R.R. Donnelley & Sons Co. (RRD) reported fourth quarter 2012 non-GAAP earnings of 43 cents per share, which comfortably exceeded the Zacks Consensus Estimate by 6 cents. However, earnings per share (“EPS”) declined 6.5% year over year and 15.7% sequentially in the reported quarter.

Revenues

Revenues declined 2.5% year over year but jumped 35.0% sequentially to $2.71 billion and were well ahead of the Zacks Consensus Estimate of $2.53 billion. The year-over-year decline was primarily due to volume declines, price erosion and 50 basis points (“bps”) unfavorable impact of lower pass-through paper sales.

The sequential improvement was primarily driven by strong revenue growth in Asia and Latin America. Logistics, premedia and office products, magazine/catalog retail inserts, variable print and commercial print also performed better in the fourth quarter.

During the quarter, Donnelley further expanded its logistics offerings with the addition of Presort Solutions, a Midwest-based commingled mail provider.
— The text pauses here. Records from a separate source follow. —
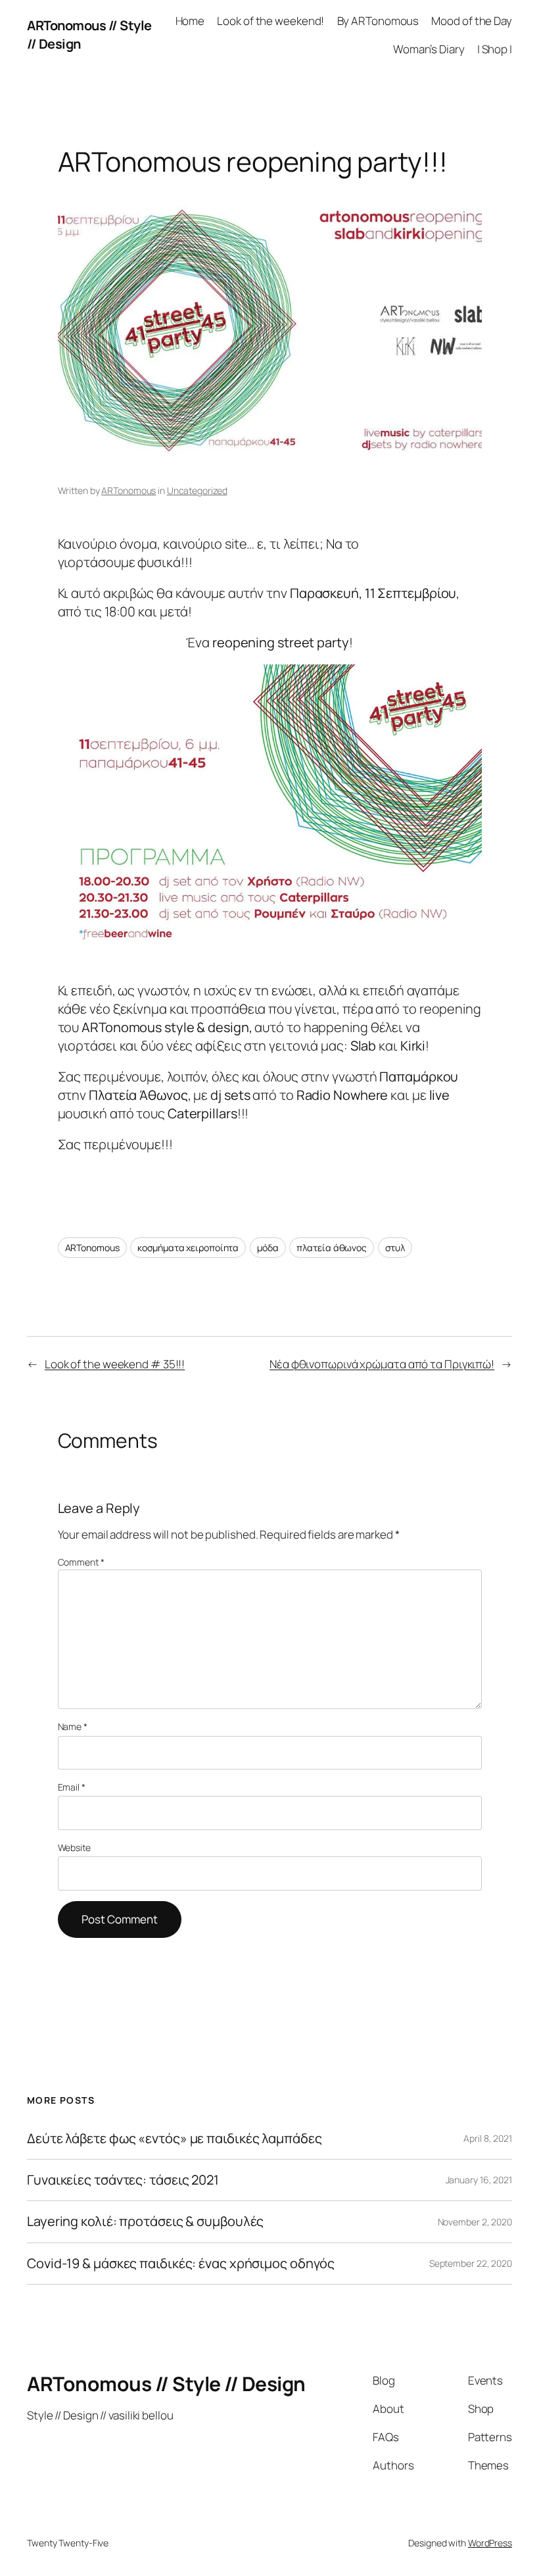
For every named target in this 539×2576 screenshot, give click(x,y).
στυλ (395, 1247)
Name (72, 1726)
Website (74, 1847)
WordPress (490, 2543)
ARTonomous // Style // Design (166, 2383)
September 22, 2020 (470, 2263)
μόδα (268, 1247)
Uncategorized (197, 490)
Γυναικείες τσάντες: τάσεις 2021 (123, 2180)
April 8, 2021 (487, 2138)
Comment (81, 1562)
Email (71, 1787)
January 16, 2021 (479, 2179)
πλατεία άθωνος (331, 1247)
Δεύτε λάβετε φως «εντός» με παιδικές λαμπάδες (174, 2138)
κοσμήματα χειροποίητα (188, 1247)
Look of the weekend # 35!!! (115, 1364)
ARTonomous (128, 490)
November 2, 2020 (475, 2222)
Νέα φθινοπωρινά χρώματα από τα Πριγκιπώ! (382, 1364)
U.S. Print and related services revenues were down 40% from the year-ago quarter to $1.98 billion due to significant lower volumes along with continued pricing pressure across the segment and reduced pass-through paper sales (110 bps). On a sequential basis, segment revenues increased 5.9% due to improving trends in variable print, commercial print, magazine, catalog and retail inserts and logistics.
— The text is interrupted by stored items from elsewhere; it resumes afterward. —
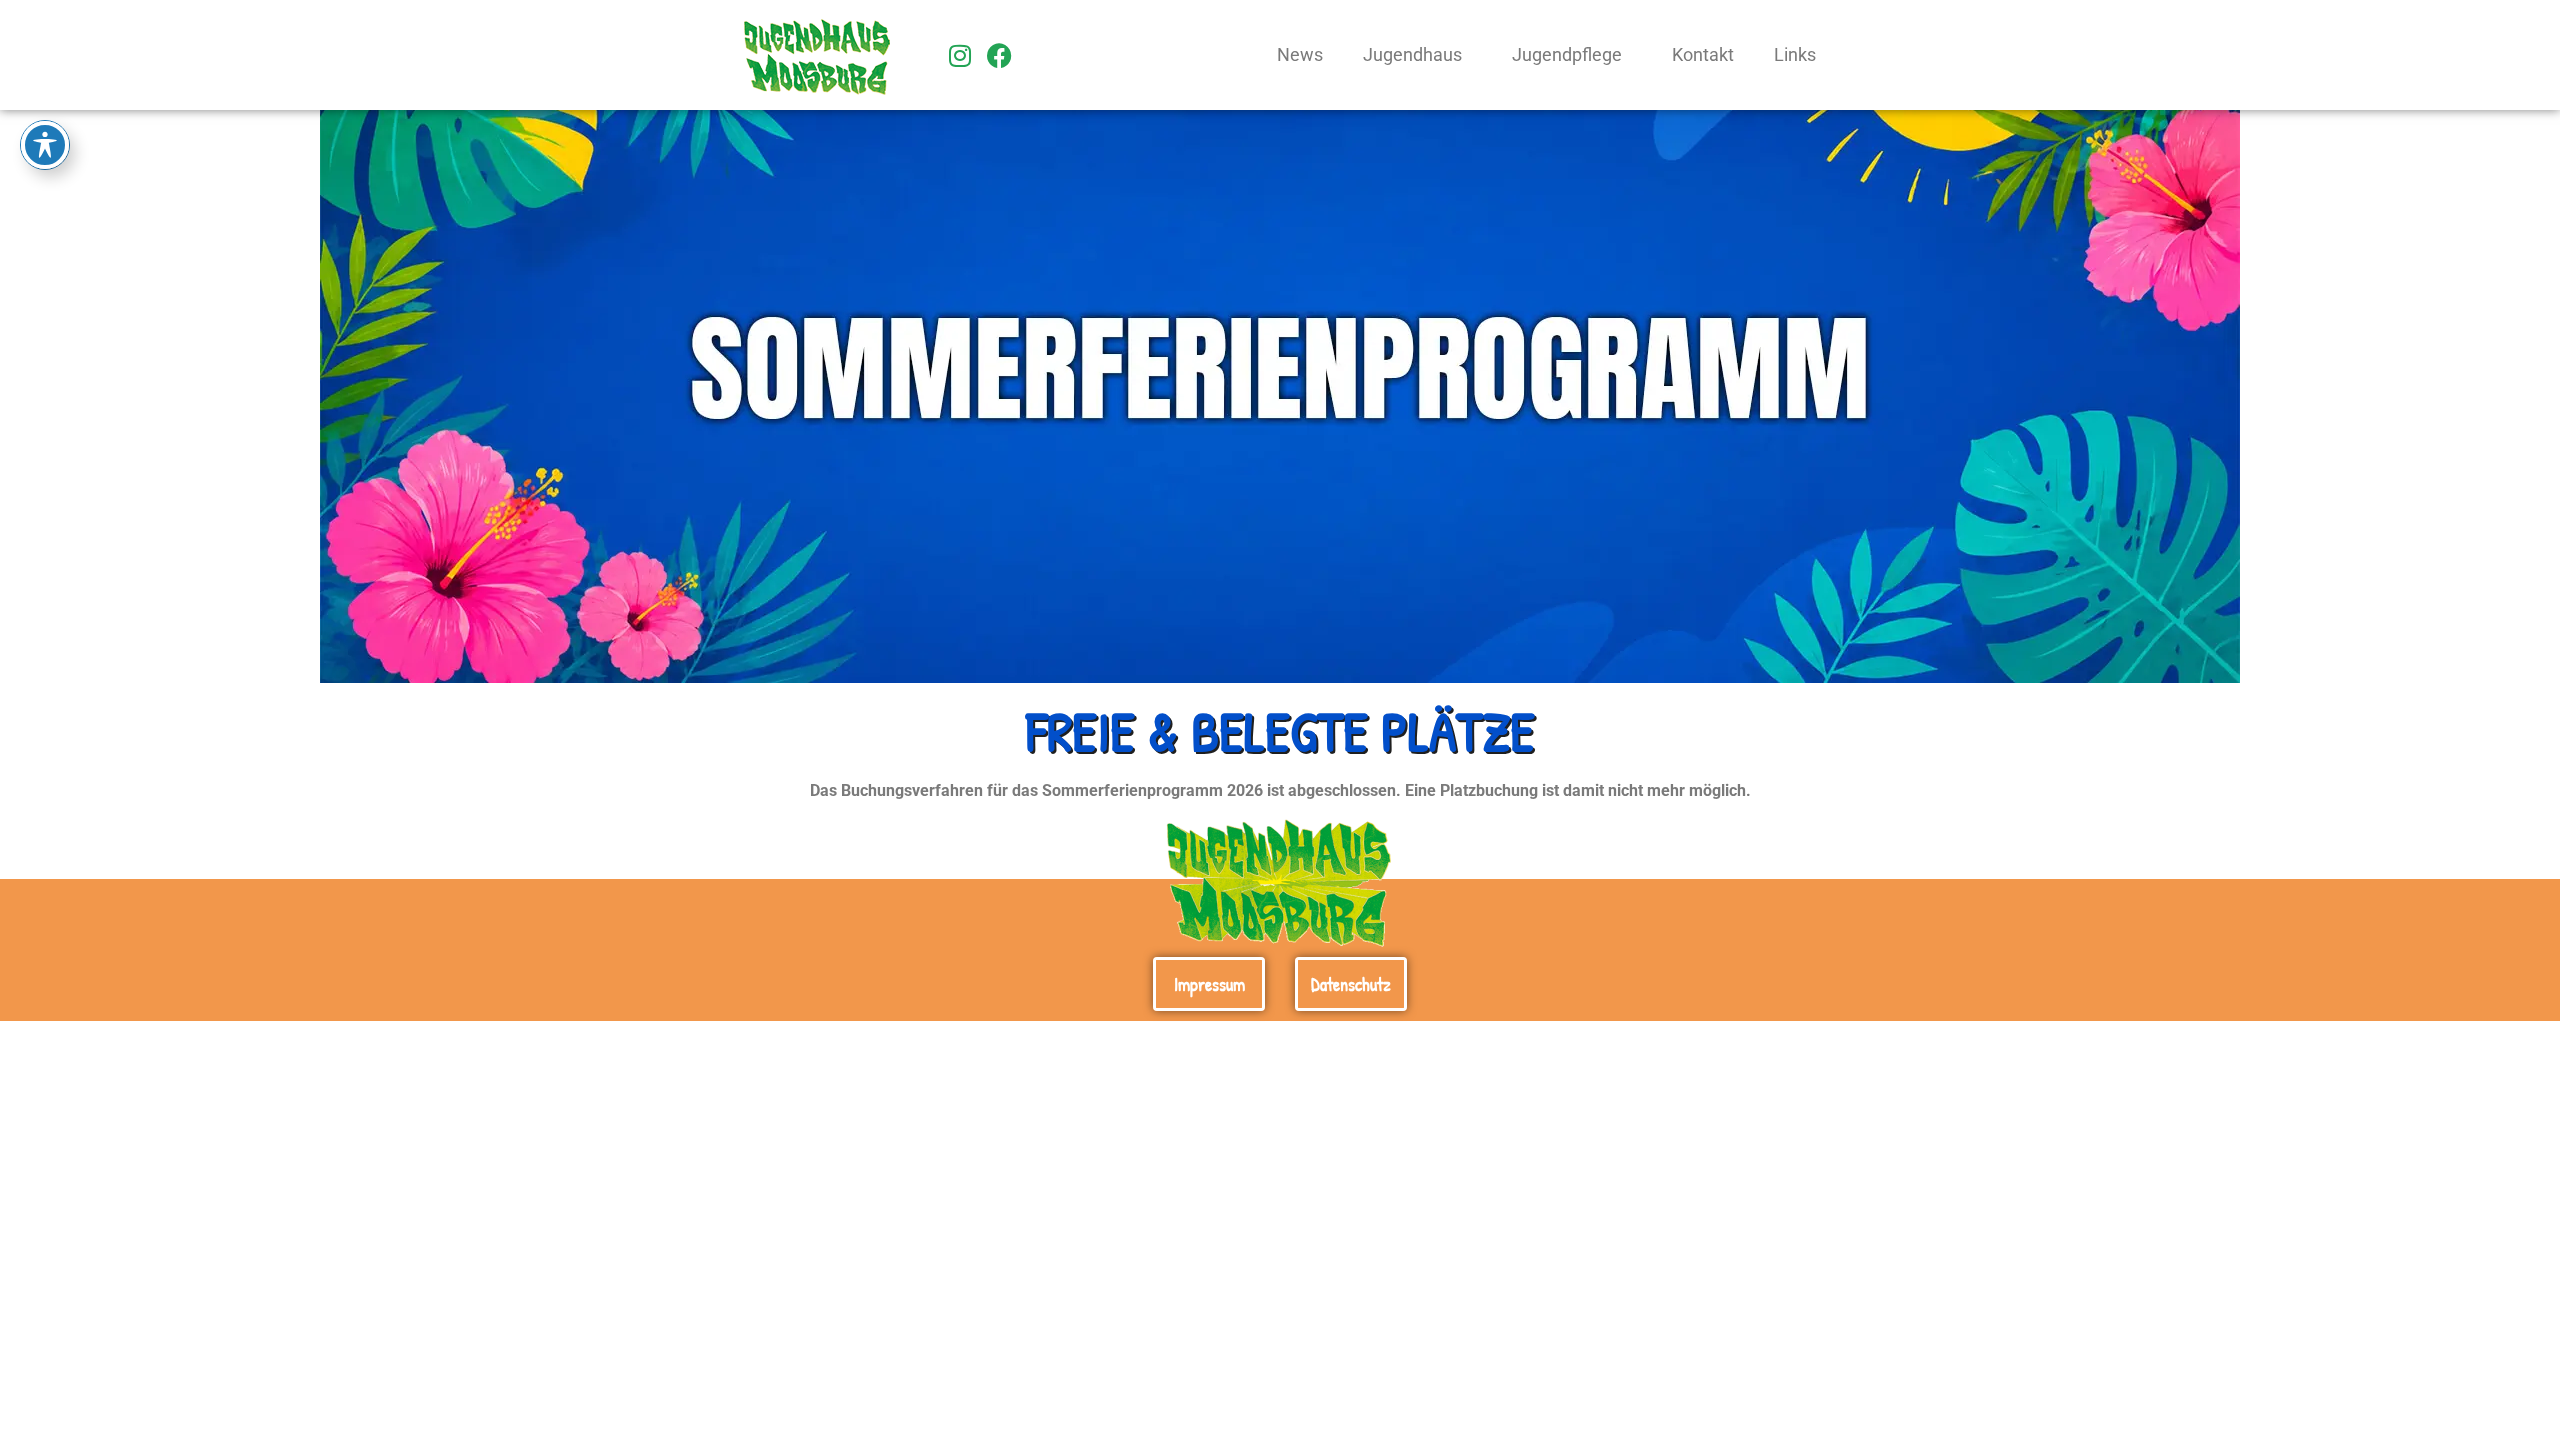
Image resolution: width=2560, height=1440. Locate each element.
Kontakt (1703, 55)
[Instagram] (959, 55)
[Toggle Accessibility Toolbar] (45, 145)
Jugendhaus (1412, 55)
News (1300, 55)
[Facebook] (999, 55)
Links (1795, 55)
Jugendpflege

International sales increased 1.9% year over year and 11.3% quarter over quarter to $729.3 million in the quarter. The year-over-year growth was primarily driven by a positive 150 bps impact from higher pass-through paper sales and favorable foreign exchange as well as volume increases in Asia and Latin America.

Margins

Operating expenses (primarily excluding restructuring and impairment charges of $1.02 billion) fell 2.7% year over year to $2.48 billion. Sequentially, operating expenses surged 7.7% in the last quarter.

The year-over-year decrease was primarily due to 4.6% decline in products cost of sales. Selling, general & administrative (SG&A) expense declined 1.5% from the year-ago quarter. These fully offset a 13.6% sharp rise in services cost of sales.
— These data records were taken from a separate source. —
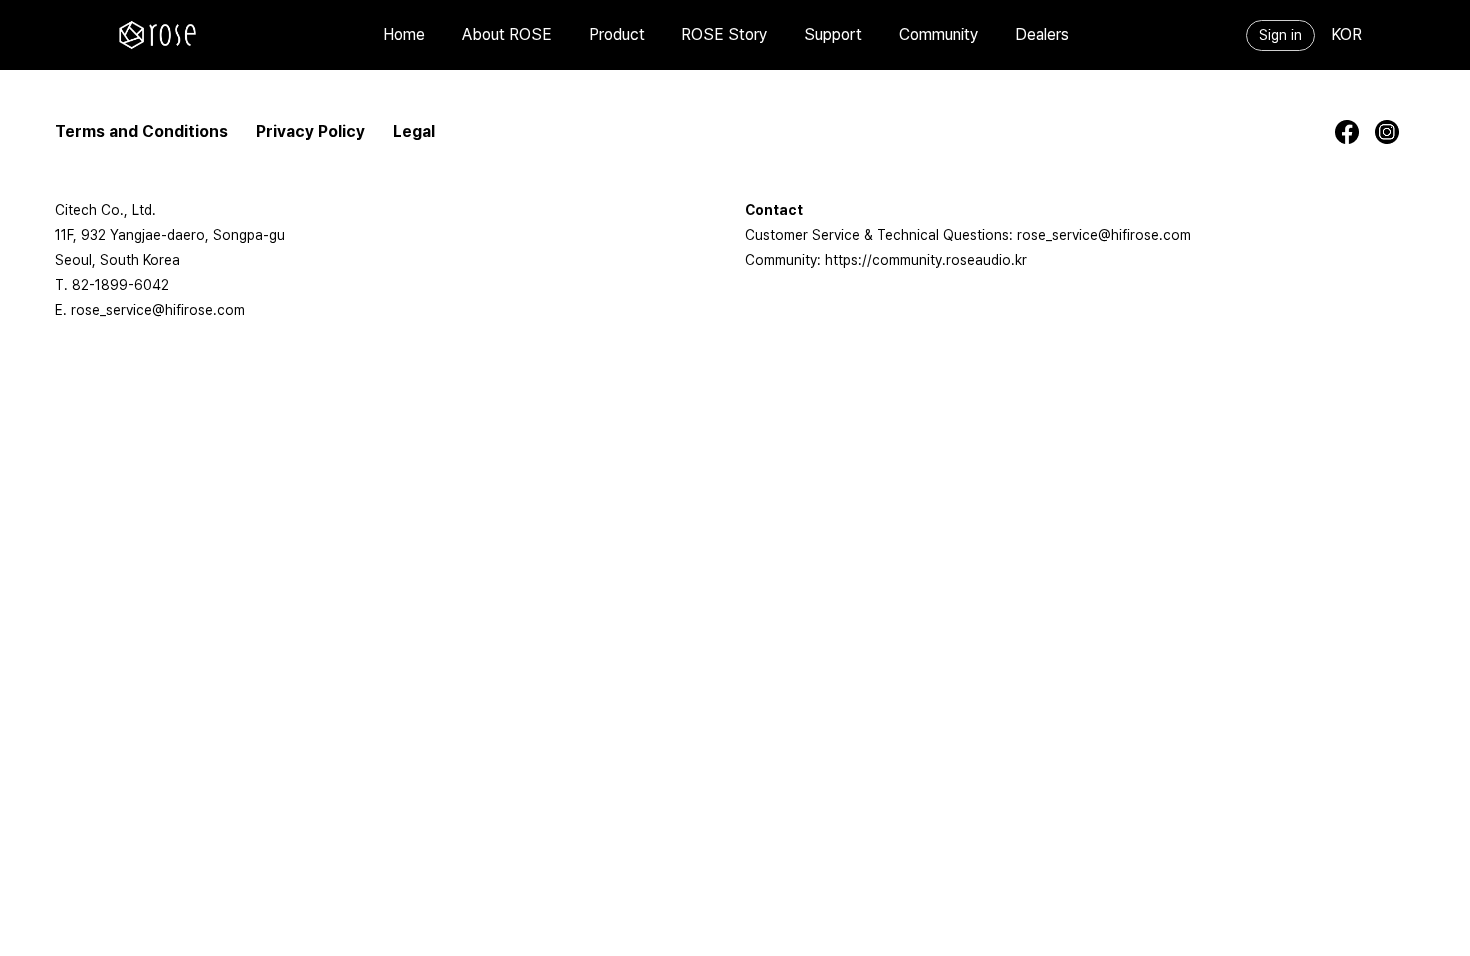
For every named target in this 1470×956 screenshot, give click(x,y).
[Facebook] (1355, 132)
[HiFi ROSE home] (157, 35)
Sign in (1280, 35)
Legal (414, 131)
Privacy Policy (310, 131)
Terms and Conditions (141, 131)
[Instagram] (1395, 132)
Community (938, 34)
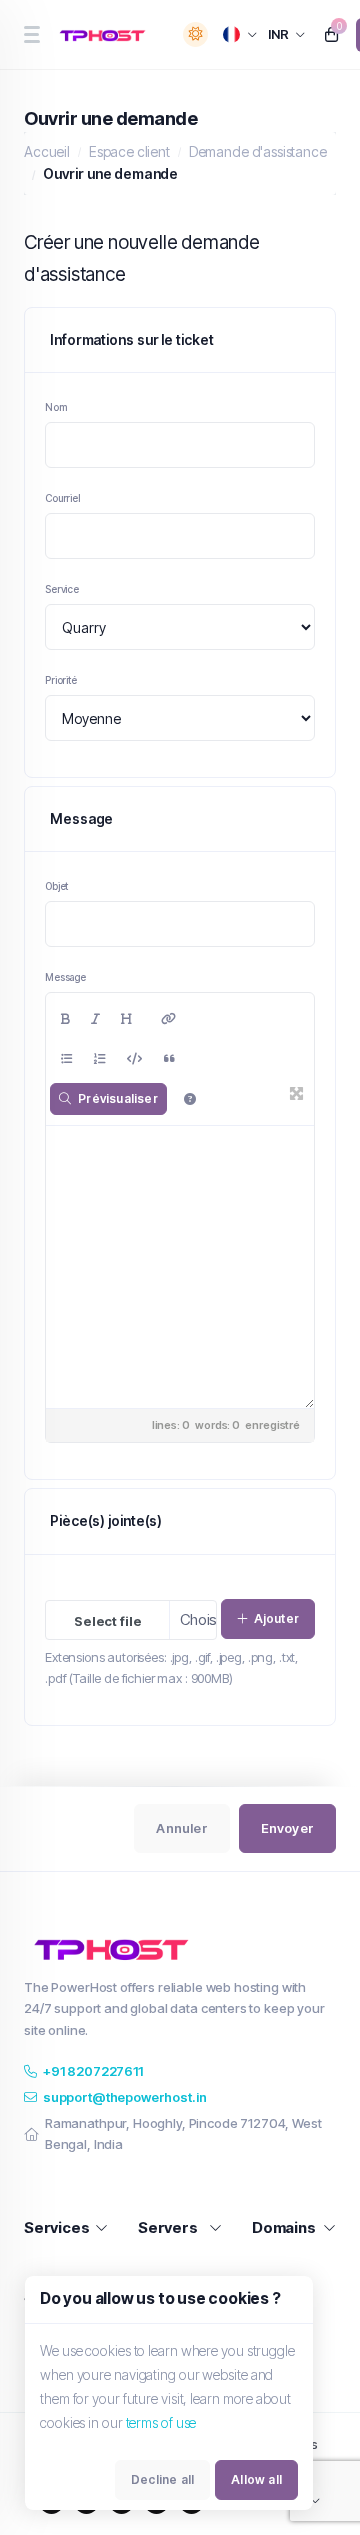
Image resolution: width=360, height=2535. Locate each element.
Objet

However, all of these expenses jumped significantly on a sequential basis. SG&A increased 15.1%, while products and services cost of sales jumped 6.0% and 16.7% from the previous-quarter, respectively.

The lower operating expense drove the operating results from the year-ago quarter as operating margin improved 50 basis points (bps) to 6.5%. However, operating margin contracted 360 bps from the previous quarter due to higher expenses.